(Saved entries)

——

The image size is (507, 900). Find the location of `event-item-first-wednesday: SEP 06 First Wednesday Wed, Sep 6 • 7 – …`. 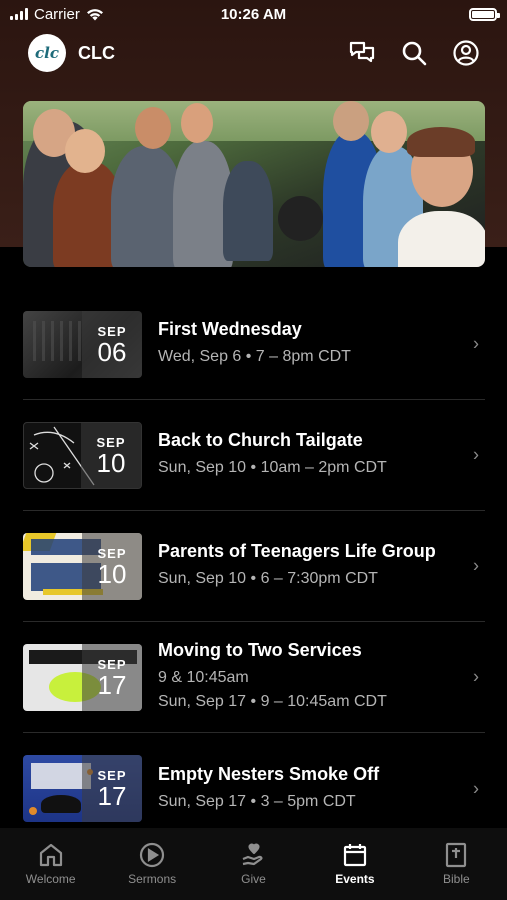

event-item-first-wednesday: SEP 06 First Wednesday Wed, Sep 6 • 7 – … is located at coordinates (254, 344).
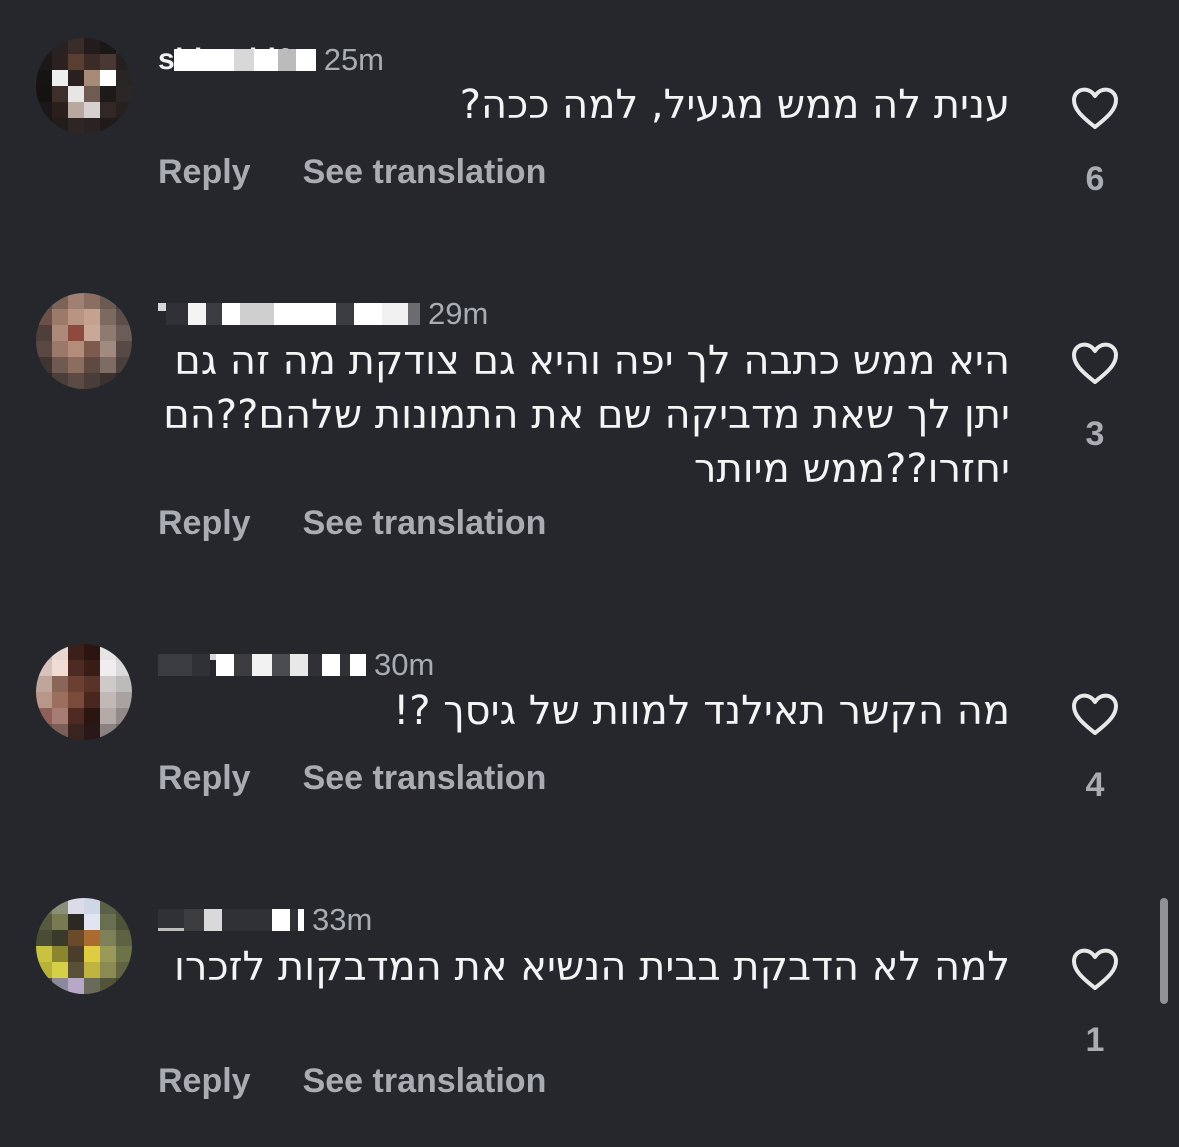 Image resolution: width=1179 pixels, height=1147 pixels. I want to click on like-control: 1, so click(1095, 1004).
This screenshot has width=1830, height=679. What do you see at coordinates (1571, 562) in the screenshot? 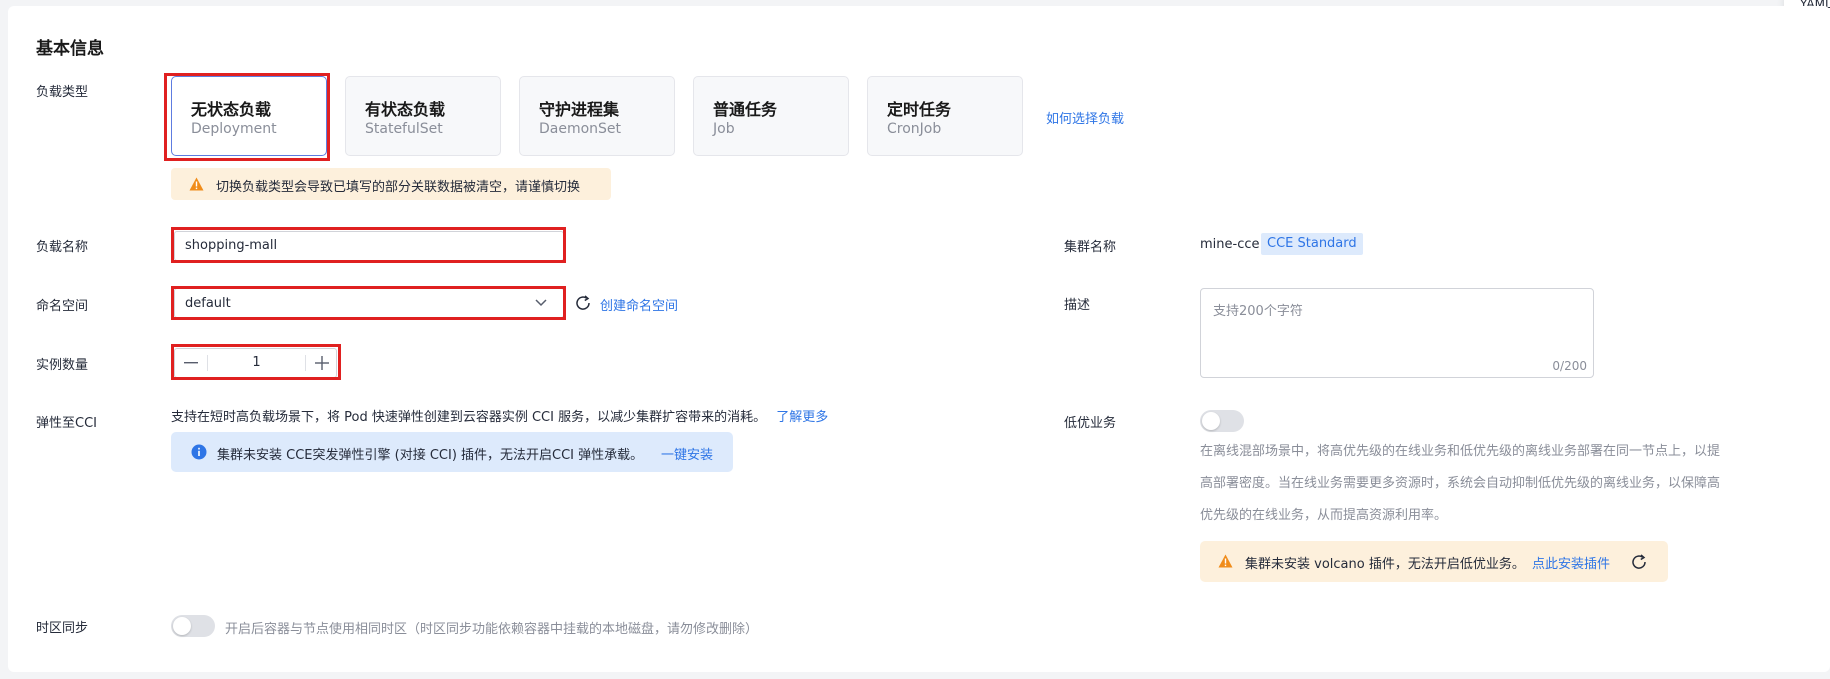
I see `install-plugin-link: 点此安装插件` at bounding box center [1571, 562].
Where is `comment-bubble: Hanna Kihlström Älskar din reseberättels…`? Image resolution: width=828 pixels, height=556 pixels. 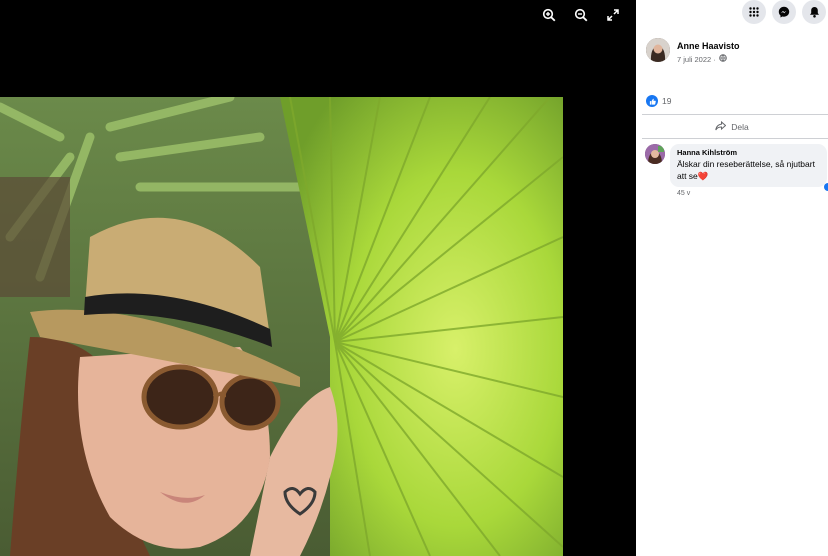 comment-bubble: Hanna Kihlström Älskar din reseberättels… is located at coordinates (748, 166).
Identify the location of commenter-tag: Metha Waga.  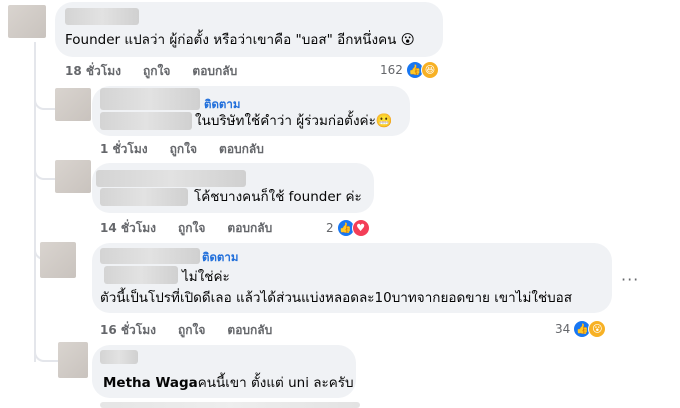
(150, 383).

——

**Aim of the task:** Write out the data again, starting at the line containing "Identify the location" and ending at the end of the data, requests included, and shift every coordinate in the answers by adding 108 to it. Leave out the pictures.

**Response below:**
Identify the location of commenter-tag: Metha Waga.  
(258, 491).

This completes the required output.